As Marc Ambinder and others have reported, MARINA is the name of the Section 215 phone records dragnet database.

The telephone metadata is stored in a database called MARINA, which keeps these records for at least five years.

In other words, a fifth of the database query errors in the first quarter of 2012 were on the US phone Internet record dragnet database — the one the government has been claiming is so carefully guarded.

[If Mainway is just Internet metadata, then we don’t know the number of queries.]

Not only that, but we have a rough idea of how common query errors on this database are. The government has told us that queries were made on fewer than 300 identifiers in 2012. While it’s not a one-to-one comparison (some identifiers would have been run more than once), that means perhaps as many as 8% of the queries on the dragnet database involved some kind of error, including errors like not following procedures. And that’s assuming analysts didn’t keep making errors with the database at the same rate they did in the first quarter: if they kept up the same error pace, the error rate might be closer to 32%

But don’t worry, the government tells us, our phone record data are safe, even with a potential error rate of 32% accessing that data.

Update: LAT’s Ken Dilanian, who listened to a conference call NSA just had, just tweeted this:

NSA’s DeLong will not say how often NSA makes privacy errors when it queries US phone records database. But less than 30%, he says.

I asked is the rate between 8 and 30%, and he said 30% isn’t right. So, you may be on to something.

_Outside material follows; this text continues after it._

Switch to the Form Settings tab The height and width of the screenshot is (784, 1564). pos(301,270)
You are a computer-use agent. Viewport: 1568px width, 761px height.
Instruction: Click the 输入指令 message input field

Less than 30%?!?!? That suggests it is probably far higher than even I imagined. Even if it was 8% it would be unacceptably high. But if it’s at the higher end of the possible range, it is unbelievably high.

Update: Ron Wyden and Mark Udall have issued a statement on this. Among other statements, they emphasize that Americans need to know about the phone and Internet dragnet violations.

Americans should know that this confirmation is just the tip of a larger iceberg.


In particular, we believe the public deserves to know more about the violations of the secret court orders that have authorized the bulk collection of Americans’ phone and email records under the USA PATRIOT Act.

Given the potential numbers of phone dragnet violations, I should say so.

Update: Fixed “a fifth” for “a quarter.” Now I’m making NSA type simple math errors!